Umunmya barang dan jasa yang ingin diperoleh dari luar negeri adalah barang dan jasa yang bertujuan menyerap produksi luar negeri. Dengan demikian pinjaman luar negeri tidak lain adalah upaya untuk menyerap kelebihan barang dan jasa di luar negeri. Ini bererati kita ( negara sedang berkembang) berperan menggerakkan ekonomi negara pemberi pinjaman.

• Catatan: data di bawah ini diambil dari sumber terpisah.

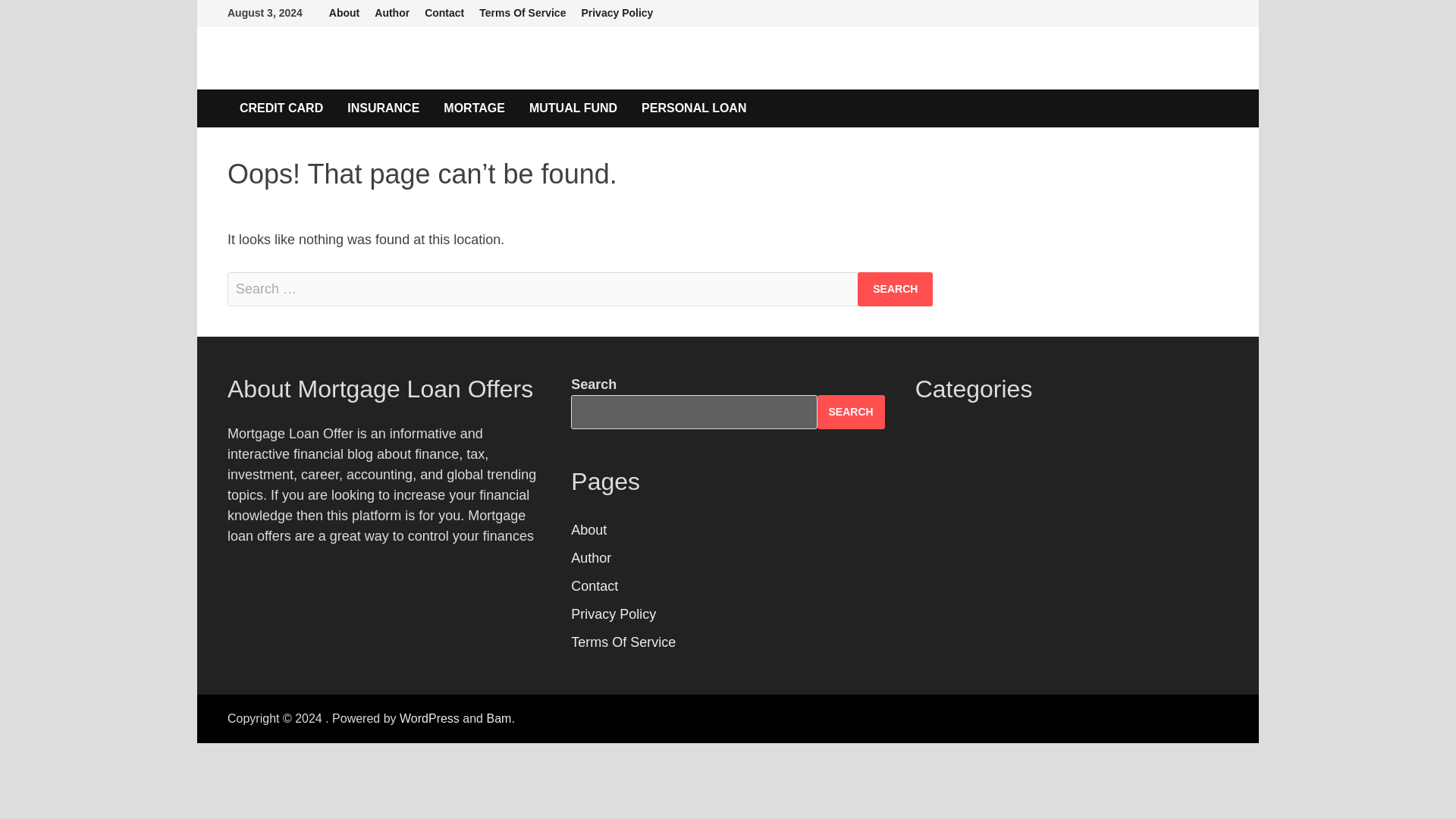
PERSONAL LOAN (693, 108)
Bam (498, 717)
Privacy Policy (617, 13)
Terms Of Service (622, 642)
MORTAGE (473, 108)
SEARCH (850, 411)
Author (590, 557)
Contact (593, 585)
Contact (443, 13)
About (343, 13)
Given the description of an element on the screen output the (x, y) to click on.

Pinjaman ini akan dibayar oleh generasi mendatang. Pinjaman luar negeri bermanfaat jika benar-benar meningkatkan kapasitas produksi negara penghutang, tetapi jika pinjaman itu dipicu oleh sikap konsumtif, maka konsumsi itu akan dibayar generasi mendatang. Dengan demikian, harus dilihat apakah pinjaman luar negeri disebabkan oleh konsumerisme berlebihan di dalam negeri, atau ada hubungannya dengan investasi produktif. 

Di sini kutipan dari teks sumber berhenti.